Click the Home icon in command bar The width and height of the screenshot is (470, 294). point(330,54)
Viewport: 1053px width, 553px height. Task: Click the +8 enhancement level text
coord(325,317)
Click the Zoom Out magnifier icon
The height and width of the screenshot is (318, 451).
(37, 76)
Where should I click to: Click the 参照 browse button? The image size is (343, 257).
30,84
——
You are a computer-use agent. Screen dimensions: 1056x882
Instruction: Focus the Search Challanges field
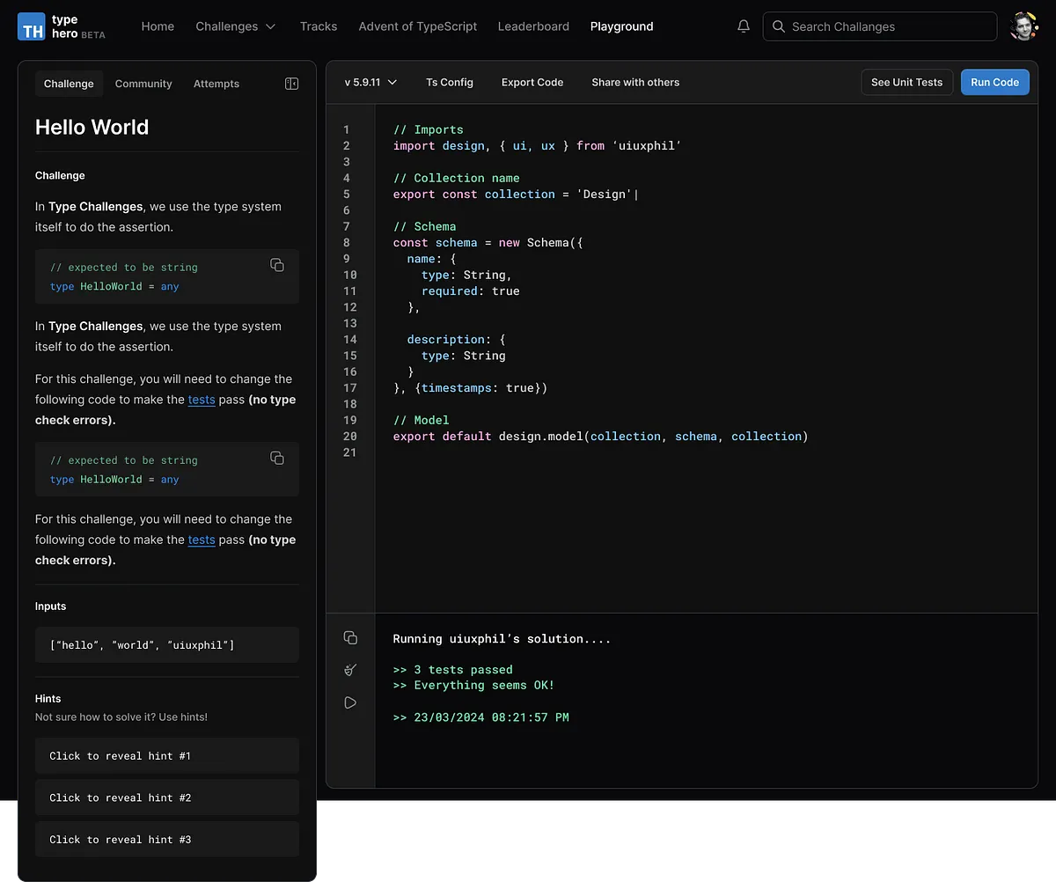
——
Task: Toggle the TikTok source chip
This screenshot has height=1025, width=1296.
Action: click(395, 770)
——
Among the records above, extract exactly the lines from the line with "You are a computer-use" to the line with "Instruction: Focus the", both lines included, and leave out the rest.

You are a computer-use agent. Screen dimensions: 1056x882
Instruction: Focus the Search Challanges field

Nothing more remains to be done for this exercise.